Cut the price by half, i might consider it.
The 3d printer market is a toxic one tbh, after so much thinking, the whole market is just a joke... it's sad !!! Someone needs to step up it really is not as hard as it seems but we are still relying on tech from 20 years ago, what other industry does this! There has to be someone somewhere that just reinvents the wheel because that is what is needed for at home 3d printing... this is a dead end!
This looks cool until you try and install your ABL.

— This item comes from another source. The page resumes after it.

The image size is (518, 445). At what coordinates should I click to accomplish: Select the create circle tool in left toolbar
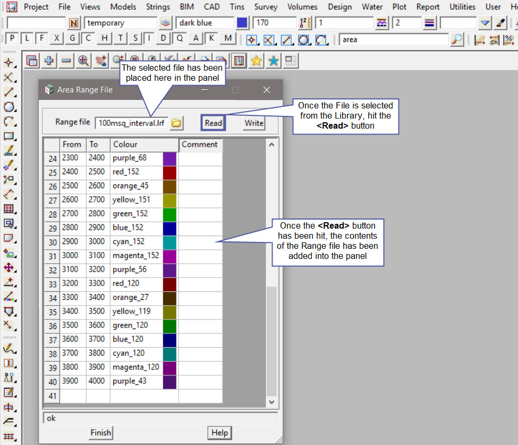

This all looks so over-complicated especially for a printer that's main selling point is being simple and low price
Yeah i was thinking the same thing. For God's sake I just want something at least a LITTLE plug and play lol. Like include the wiring harness and fans so i can just rip the old one off and be done with it. I take it the idea is to keep costs to the consumer as low as possible while still making a profit and i appreciate that. But this is one case where my current setup is 'good enough'. There are too many other things i would rather do with my time. At least until next winter comes and then maybe i will reconsider. It sure looks cool haha
120 bucks but u had to print parts for it? 🤪
😂😂😂
I didnt print parts for it, the shroud comes printed/installed. The optional printed part would be for the bl/cr touch.